Hopefully this has convinced you to invest the time in learning version control If so, go grab a copy for your OS (Subversion is completely multiplatform), learn the basic commands, install an IDE plugin (Eclipse and Visual Studio both have great plugins: subclipse and AnkhSVN, respectively) create an account with a subversion host and start checking your work in.

5 snarky replies:

Jakub Narebski said...

I'd rather the title of this blog entry was "Version control is the most important tool..." (or "revision control", etc.), not "Subversion...", as it is not about Subversion but most about version control system.

There are two important issues that version control systems help with that you haven't mention (well, one was mentioned), perhaps because of lack of good support for it in Subversion:

* branching which allow to test different ideas without affecting main development, and allow to do maintenance of stable version while developing new features. Subversion needs third-party support (svnmerge, SVK) to make merging easy, and easy branching without easy merging is not conductive.
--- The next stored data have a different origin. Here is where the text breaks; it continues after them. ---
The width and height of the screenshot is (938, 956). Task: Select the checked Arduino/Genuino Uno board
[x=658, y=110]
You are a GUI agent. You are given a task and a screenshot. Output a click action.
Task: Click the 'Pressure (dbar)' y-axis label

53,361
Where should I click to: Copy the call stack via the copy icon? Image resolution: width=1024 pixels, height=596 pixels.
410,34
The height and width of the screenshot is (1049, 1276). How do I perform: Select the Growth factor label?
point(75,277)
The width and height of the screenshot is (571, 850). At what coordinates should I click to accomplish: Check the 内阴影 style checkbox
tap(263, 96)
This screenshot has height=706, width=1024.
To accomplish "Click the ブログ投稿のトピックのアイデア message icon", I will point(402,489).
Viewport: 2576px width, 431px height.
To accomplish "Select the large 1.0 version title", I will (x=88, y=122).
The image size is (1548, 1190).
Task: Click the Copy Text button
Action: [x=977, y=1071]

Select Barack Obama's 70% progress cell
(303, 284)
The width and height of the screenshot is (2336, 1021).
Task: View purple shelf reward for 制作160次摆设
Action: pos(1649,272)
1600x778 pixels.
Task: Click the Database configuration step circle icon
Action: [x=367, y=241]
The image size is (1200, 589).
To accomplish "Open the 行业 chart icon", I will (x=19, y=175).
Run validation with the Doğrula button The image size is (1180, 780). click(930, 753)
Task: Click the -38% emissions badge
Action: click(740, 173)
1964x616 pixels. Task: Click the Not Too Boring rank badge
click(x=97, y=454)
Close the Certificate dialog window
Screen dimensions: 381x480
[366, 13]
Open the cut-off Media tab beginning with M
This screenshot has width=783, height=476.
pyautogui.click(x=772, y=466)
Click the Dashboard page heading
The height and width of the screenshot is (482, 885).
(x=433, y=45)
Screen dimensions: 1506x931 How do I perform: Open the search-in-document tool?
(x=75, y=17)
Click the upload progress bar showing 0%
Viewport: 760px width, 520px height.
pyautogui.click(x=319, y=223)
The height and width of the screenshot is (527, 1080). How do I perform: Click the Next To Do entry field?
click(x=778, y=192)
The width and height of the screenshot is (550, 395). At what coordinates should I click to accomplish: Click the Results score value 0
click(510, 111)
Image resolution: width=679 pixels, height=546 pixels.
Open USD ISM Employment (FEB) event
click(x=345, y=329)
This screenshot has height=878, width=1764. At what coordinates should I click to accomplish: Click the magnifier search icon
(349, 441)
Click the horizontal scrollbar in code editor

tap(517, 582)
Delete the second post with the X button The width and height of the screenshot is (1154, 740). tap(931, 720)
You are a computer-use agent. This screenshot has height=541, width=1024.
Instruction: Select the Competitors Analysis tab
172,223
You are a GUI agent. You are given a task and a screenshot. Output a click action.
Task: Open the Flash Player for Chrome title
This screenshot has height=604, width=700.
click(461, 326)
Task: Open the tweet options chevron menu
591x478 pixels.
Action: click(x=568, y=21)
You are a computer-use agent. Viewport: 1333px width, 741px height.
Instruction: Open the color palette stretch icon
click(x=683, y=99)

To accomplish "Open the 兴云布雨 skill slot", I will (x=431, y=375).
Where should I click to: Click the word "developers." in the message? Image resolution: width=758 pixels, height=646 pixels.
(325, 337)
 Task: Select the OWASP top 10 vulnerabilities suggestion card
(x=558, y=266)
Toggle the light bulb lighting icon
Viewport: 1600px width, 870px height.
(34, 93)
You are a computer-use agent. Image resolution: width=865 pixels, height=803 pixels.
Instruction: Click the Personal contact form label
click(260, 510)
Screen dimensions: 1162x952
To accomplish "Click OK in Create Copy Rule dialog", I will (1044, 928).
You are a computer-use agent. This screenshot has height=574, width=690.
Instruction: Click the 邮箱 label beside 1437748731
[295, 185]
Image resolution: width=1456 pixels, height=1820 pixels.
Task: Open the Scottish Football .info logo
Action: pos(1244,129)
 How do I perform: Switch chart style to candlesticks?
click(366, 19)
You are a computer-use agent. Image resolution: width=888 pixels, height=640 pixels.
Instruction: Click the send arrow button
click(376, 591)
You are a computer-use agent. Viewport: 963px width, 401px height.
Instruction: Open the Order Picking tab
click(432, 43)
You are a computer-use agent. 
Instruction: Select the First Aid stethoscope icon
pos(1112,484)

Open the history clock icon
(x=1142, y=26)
* bisect (or diff debugging) which allow to find where bug is by finding which commit introduced the bug. As far as I know Subversion doesn't have direct support for that, although it is possible that one of main contributors to Subversion invented term diff debugging

Anonymous said...

CVS is hardly the grandaddy. RCS is older, and actually still used in a number of places (think federal government).

Jakub Narebski said...


CVS is hardly the grandaddy. RCS is older, and actually still used in a number of places (think federal government).


RCS track single files, and not state of project as a whole, and it uses lock-edit cycle instead of edit-merge.

Jakob Homan said...

Jakub- You're right about the title. I went back and forth many times on it, and ended up using Subversion as it sounded catching. Good points about other uses of versioning.

Jakub Narebski said...

By the way, I'd like to add one more comment wrt. branching.

To use branches (so called topic branches) to develop new features, test ideas etc. you rather need private branches. Minimally, you would need to be able to freely create and delete branches, without worrying about unique names. Best, those private branches with work in progress should be kept private, and not visible / published (this for example allow to rewrite history e.g. using rebase / transplant / cherry-picking to arrive at perfect patch series, clean history[1]).

And this in my opinion requires distributed version control system such as git, Mercurial or Bazaar.

[1] Like in those science assignments, where not only final result matters, but also a way you arrived at the result.